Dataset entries
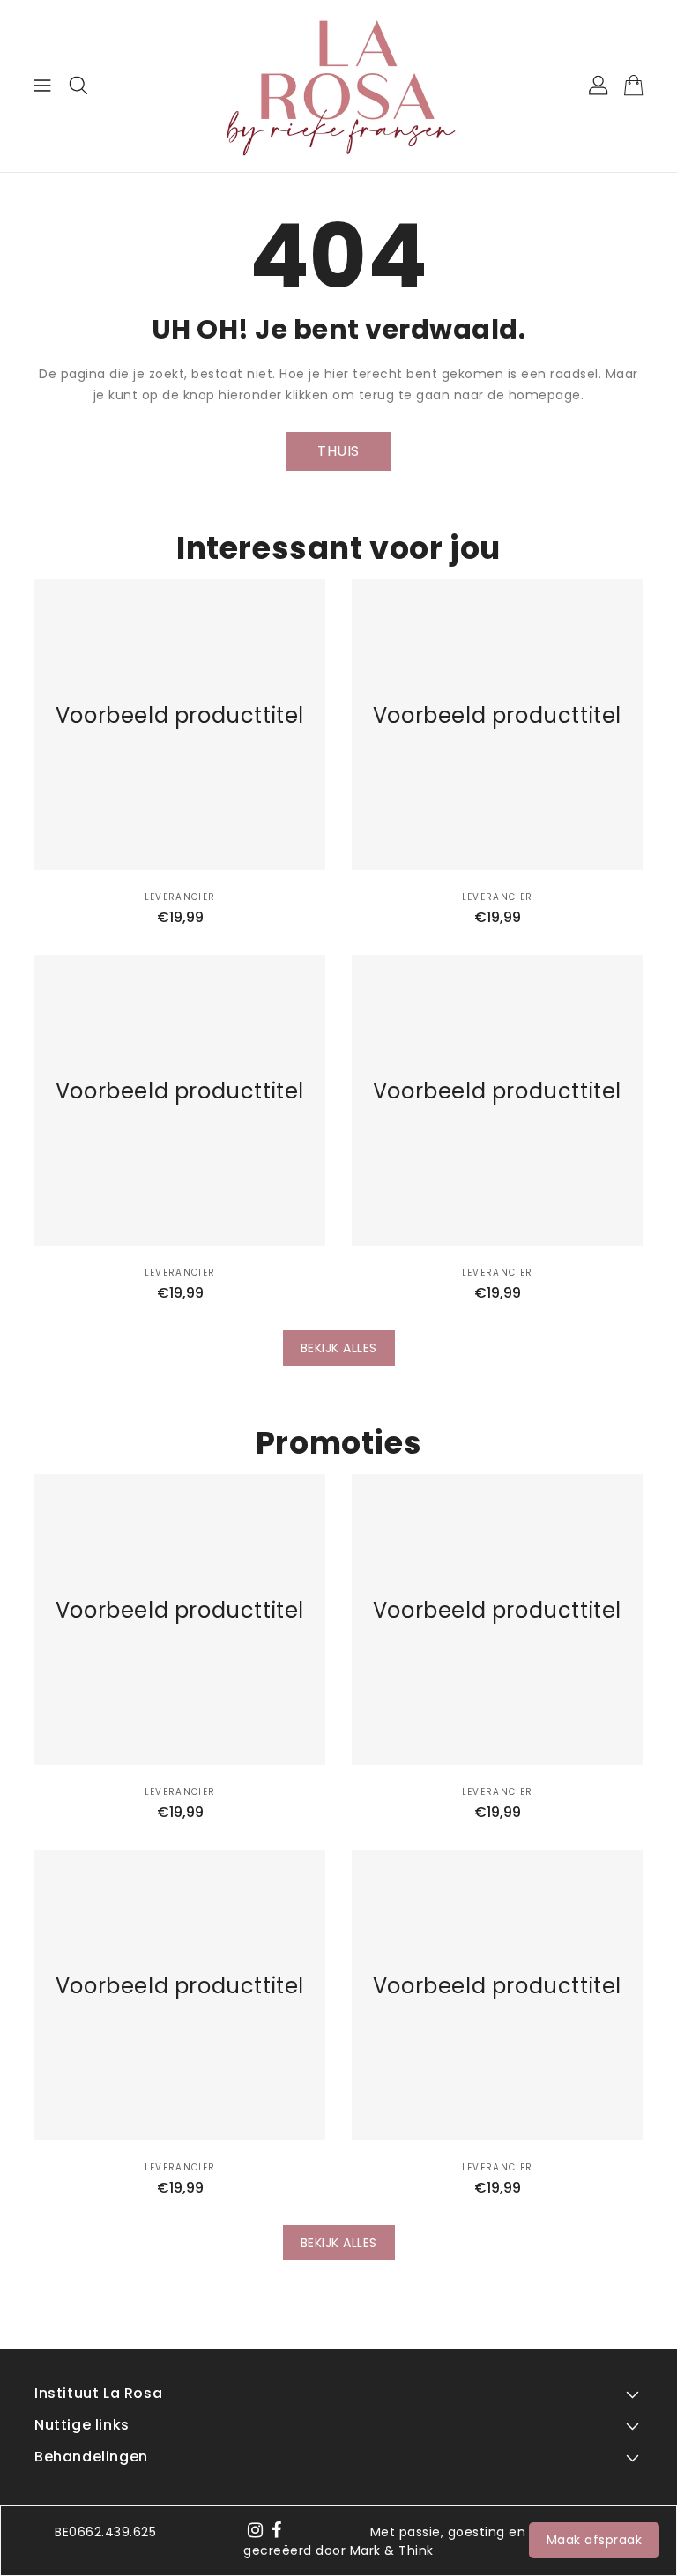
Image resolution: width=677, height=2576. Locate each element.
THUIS (338, 451)
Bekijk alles (339, 1348)
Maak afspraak (595, 2540)
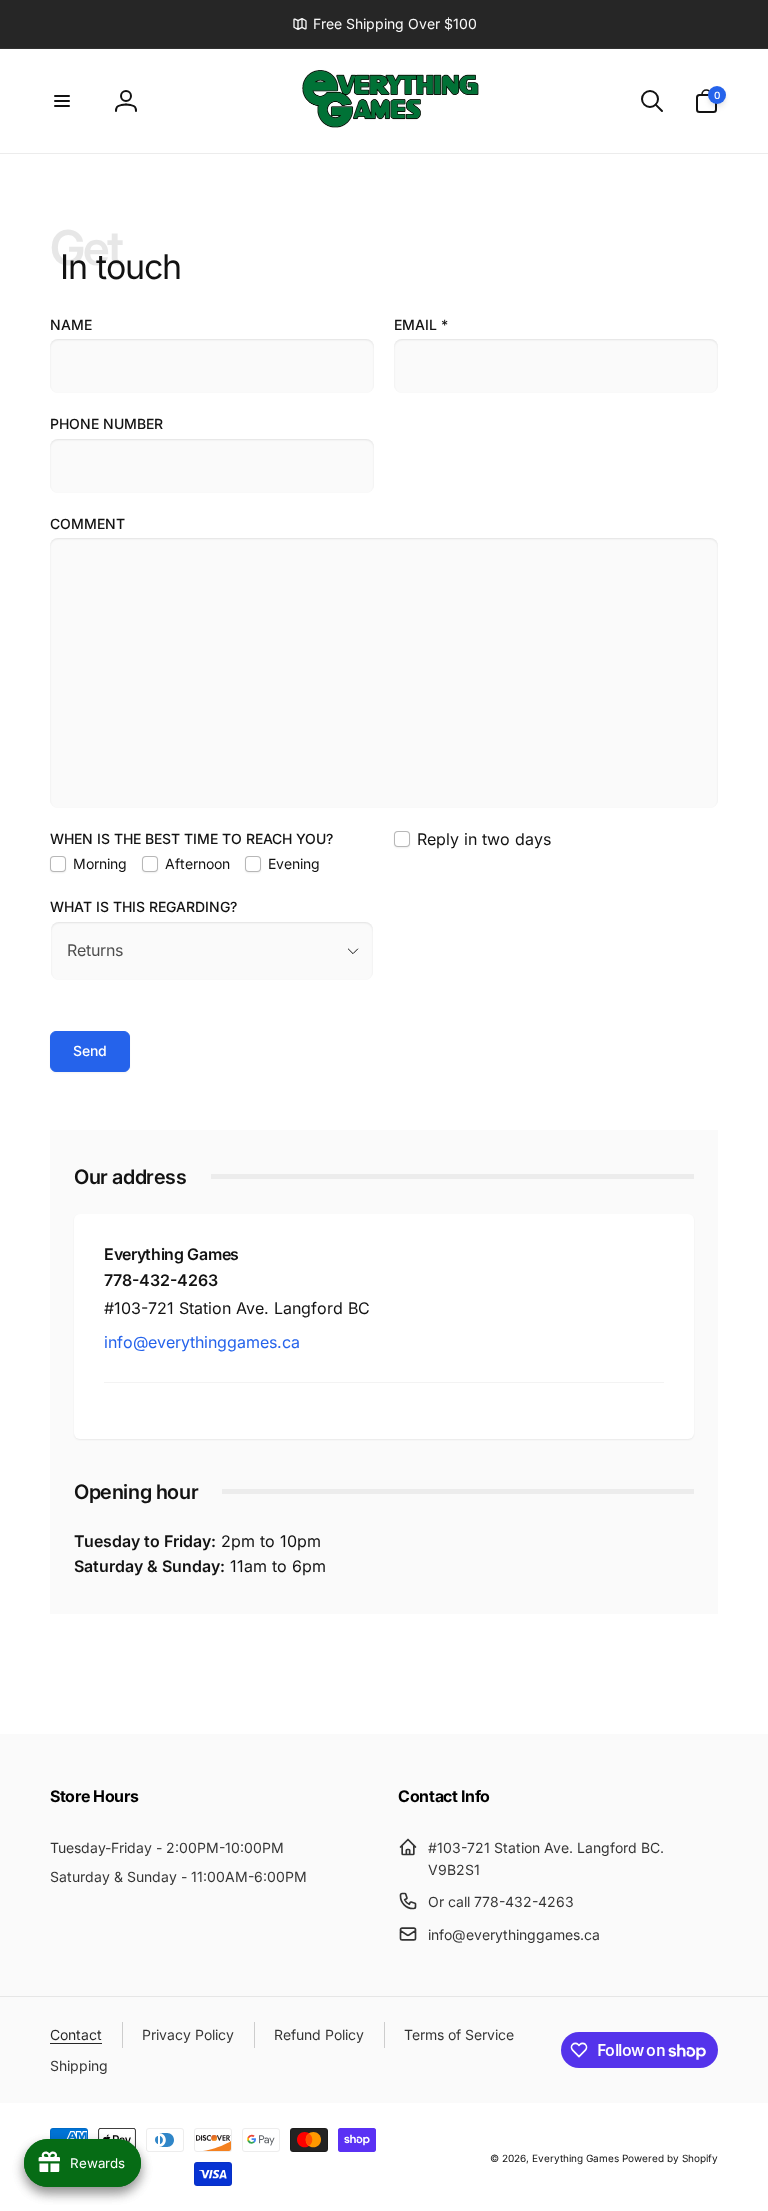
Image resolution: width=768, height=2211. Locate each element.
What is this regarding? (143, 906)
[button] (62, 101)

GOAL OF THE EXERCISE: Write out the data again word for word, minus any images.

EXERCISE SOLUTION:
Image resolution: width=677, height=2576. Locate each element.
THUIS (338, 451)
Bekijk alles (339, 1348)
Maak afspraak (595, 2540)
Image resolution: width=768, height=2211. Locate each element.
What is this regarding? (143, 906)
[button] (62, 101)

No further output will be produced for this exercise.